Bestpass’ relationships with state tolling authorities are helped by the fact, as Fogarty said, that the hard data its system produces means that “we take the service calls off their plate” from fleet operators challenging individual toll findings. He put that number at about 100,000 per year. 

“If you want to get your tolls in a report [from an entity such as EZ Pass], you have to download it and effectively scrape their website every day to get their information,” Fogarty said, noting that Bestpass’ system takes care of that. 


According to Fogarty and Heath, what that toll report can do with the collaboration between the two companies is use the Drivewyze data to help provide what Heath called “truth” to any need to challenge a toll report that is inaccurate. Fogarty said Bestpass now finds incorrect information with about 5% of the company’s toll data supplied by tolling agencies.

Concurrently, Drivewyze is launching a service that will generate toll reports based on data Drivewyze already has from when a truck enters or departs a tolled area. Noncustomers of Drivewyze can still access that data through Drivewyze partnerships with telematics companies, like an ELD service.

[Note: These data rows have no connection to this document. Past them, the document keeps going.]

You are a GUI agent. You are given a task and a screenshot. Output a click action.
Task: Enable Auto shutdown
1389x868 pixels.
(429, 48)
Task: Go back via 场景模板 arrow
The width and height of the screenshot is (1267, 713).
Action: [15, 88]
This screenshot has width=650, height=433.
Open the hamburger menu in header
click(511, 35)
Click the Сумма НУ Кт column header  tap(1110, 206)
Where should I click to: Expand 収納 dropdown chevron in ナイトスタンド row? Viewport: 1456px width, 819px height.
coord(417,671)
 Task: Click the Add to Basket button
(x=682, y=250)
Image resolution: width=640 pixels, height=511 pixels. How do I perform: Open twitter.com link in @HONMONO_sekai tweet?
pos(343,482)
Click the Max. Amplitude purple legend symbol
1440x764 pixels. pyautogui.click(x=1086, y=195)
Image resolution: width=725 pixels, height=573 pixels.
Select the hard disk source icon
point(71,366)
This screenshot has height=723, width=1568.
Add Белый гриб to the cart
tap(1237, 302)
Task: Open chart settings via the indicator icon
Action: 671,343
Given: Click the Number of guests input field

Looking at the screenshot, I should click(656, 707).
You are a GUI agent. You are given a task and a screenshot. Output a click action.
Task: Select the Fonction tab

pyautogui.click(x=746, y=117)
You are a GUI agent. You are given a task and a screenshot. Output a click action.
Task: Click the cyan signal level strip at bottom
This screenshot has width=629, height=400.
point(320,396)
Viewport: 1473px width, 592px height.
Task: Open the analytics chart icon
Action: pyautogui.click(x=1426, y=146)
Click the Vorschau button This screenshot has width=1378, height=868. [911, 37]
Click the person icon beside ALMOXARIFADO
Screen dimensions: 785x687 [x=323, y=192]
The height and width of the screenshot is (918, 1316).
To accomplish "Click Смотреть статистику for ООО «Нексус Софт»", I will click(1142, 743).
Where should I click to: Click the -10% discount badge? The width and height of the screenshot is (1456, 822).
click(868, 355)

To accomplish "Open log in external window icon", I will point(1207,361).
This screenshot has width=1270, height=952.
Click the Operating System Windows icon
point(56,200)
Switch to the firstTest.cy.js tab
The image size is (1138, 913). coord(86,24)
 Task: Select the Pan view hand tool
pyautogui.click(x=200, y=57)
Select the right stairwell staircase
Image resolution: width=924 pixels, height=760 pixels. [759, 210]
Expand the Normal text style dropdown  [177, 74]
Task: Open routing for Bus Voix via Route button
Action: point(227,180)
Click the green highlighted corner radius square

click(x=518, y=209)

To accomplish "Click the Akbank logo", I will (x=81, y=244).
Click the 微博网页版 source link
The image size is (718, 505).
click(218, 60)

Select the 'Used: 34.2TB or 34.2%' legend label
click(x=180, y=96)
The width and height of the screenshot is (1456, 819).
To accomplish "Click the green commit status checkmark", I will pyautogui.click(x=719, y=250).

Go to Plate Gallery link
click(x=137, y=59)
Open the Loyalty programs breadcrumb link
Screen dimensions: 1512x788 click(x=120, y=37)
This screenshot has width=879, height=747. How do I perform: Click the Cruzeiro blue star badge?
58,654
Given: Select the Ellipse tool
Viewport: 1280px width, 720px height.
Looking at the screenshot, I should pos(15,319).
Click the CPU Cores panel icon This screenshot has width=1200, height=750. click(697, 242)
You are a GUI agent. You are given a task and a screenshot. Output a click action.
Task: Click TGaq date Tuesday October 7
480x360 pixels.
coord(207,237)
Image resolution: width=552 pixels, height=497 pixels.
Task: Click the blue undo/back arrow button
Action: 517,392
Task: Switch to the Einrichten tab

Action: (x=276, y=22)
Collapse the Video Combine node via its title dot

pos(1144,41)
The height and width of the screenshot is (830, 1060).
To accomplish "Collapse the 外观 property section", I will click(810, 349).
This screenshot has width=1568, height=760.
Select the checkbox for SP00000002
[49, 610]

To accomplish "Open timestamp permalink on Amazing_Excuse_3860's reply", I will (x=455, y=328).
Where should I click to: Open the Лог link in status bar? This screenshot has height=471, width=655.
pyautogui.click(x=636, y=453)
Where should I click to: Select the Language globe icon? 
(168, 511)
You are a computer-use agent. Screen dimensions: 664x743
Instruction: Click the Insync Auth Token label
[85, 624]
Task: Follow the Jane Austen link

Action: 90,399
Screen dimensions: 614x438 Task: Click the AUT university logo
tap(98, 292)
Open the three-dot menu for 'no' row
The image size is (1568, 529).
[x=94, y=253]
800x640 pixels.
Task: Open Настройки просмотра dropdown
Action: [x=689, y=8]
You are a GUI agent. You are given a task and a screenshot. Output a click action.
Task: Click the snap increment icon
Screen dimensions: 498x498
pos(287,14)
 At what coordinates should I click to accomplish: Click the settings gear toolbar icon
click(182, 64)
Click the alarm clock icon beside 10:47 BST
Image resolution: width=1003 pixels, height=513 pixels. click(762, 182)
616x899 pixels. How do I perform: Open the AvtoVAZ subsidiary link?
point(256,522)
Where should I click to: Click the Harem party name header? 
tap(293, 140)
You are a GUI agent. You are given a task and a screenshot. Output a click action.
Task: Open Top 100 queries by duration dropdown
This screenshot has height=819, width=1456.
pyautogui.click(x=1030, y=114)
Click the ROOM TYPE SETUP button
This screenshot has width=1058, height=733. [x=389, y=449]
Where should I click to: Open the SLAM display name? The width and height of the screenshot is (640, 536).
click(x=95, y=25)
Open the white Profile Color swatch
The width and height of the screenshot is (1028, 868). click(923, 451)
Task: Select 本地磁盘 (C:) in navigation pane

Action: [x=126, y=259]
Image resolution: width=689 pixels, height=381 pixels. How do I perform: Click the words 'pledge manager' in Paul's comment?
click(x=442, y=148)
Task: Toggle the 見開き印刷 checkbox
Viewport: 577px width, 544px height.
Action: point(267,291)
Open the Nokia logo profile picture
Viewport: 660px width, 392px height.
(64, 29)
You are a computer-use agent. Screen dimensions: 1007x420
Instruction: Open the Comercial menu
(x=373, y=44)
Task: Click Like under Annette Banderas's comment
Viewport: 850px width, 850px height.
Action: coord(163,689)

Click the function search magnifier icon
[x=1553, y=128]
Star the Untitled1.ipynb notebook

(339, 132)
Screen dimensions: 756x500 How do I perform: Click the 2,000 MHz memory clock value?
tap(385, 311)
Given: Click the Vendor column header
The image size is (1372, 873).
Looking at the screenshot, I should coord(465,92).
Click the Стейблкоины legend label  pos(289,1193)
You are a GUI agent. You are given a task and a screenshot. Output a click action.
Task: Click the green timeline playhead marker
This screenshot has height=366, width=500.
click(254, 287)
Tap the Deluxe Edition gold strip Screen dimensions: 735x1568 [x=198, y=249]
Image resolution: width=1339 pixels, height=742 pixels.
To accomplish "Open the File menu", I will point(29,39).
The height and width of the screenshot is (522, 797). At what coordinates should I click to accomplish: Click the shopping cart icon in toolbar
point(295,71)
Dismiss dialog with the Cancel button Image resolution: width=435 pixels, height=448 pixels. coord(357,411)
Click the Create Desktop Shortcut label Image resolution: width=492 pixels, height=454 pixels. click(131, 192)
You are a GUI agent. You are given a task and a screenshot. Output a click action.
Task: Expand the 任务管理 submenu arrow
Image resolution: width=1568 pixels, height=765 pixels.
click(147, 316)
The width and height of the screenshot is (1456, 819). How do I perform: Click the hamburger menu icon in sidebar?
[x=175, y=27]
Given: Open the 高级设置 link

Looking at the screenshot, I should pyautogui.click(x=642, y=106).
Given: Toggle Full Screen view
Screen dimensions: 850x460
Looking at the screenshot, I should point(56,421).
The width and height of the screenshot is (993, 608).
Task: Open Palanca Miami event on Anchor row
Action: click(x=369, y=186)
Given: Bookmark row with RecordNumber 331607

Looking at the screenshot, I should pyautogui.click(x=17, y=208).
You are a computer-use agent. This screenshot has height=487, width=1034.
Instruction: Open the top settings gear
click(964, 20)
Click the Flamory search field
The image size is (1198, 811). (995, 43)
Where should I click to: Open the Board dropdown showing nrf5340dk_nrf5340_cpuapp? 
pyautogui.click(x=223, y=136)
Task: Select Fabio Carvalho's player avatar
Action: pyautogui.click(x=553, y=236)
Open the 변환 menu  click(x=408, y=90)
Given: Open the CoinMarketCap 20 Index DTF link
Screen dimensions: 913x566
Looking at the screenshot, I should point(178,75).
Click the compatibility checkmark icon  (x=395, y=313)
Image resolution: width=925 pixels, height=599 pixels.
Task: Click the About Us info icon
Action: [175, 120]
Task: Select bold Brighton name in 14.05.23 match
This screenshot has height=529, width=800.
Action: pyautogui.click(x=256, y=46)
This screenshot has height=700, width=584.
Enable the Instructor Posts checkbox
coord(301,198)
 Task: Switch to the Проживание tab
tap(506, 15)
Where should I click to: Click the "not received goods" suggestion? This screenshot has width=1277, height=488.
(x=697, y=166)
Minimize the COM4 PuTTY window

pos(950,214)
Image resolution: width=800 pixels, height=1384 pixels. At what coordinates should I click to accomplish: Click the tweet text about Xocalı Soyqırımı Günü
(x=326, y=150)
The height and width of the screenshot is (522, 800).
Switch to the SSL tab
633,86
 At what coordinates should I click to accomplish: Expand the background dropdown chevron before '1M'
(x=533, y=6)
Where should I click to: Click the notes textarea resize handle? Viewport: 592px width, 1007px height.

“The toll report leverages the same GPS-based in-cab software that Drivewyze uses to provide in-cab alerts and which currently lets fleets see back-office data on where their trucks are encountering weigh stations and hazardous road areas,” Doug Johnson, Drivewyze’s director of marketing, said in an email to FreightWaves.

In the interview, Heath spoke several times of “the driver experience.” The new toll report offering from Drivewyze does not provide all the services that Bestpass does. But what Drivewyze executives told FreightWaves in a follow-up email is that by bringing Bestpass and Drivewyze together, they believe that “driver experience” can be enhanced. 

“What our partnership with Bestpass brings to the market, aside from the toll trip report, is a whole-of-customer strategic approach,” Drivewyze said in its emailed statement. Combining the bypass and safety notification offerings of Drivewyze with the Bestpass toll payment services “can help a fleet get up and running with smooth onboarding, excellent service and an outstanding driver experience — whether they are an existing Drivewyze customer adding or switching to the Bestpass toll service, an existing Bestpass toll customer adding or switching to Drivewyze for weigh station bypass or a customer that is adding or switching to both.”

While Fogarty described the Bestpass data as “highly accurate,” the combination between the two companies will enable the Bestpass toll report to utilize Drivewyze’s “edge processing.” According to the companies’ announcement of the partnership, edge processing produces “more detailed GPS cookie data, to collect highly accurate toll road entry and exit events that fleets can use as a source of data when investigating violations, over-charging and fraud incidents.”

The GPS cookies in the existing Bestpass system transmit data as much as every 15 minutes, but the edge computing in Drivewyze speeds that up considerably, Fogarty said.

That higher-level GPS cookie data means “the device itself knows exactly when the device passes the toll entry or exit point,” according to Heath. “That makes it a lot easier to go ahead and compare an event that occurred with your transponder and what occurred using GPS data.” 


The transponders that are now at the heart of the Bestpass product will remain. In the prepared statement announcing the collaboration between the two companies, Heath said they are “excited to improve upon the transponder-only foundation of toll management with these features. Toll payment will still utilize transponders, but our collaboration adds value for trucking companies that want to better control their toll costs and improve driver toll road experiences.” 

Heath said in the interview, “Our customers have been asking for a solution to these tolls problems for the better part of five years. We’ve been waiting for the right partner.”

Fogarty said discussions between Brightpass and Drivewyze “got serious about six months ago,” with a “real heavy collaborative period the last several months.”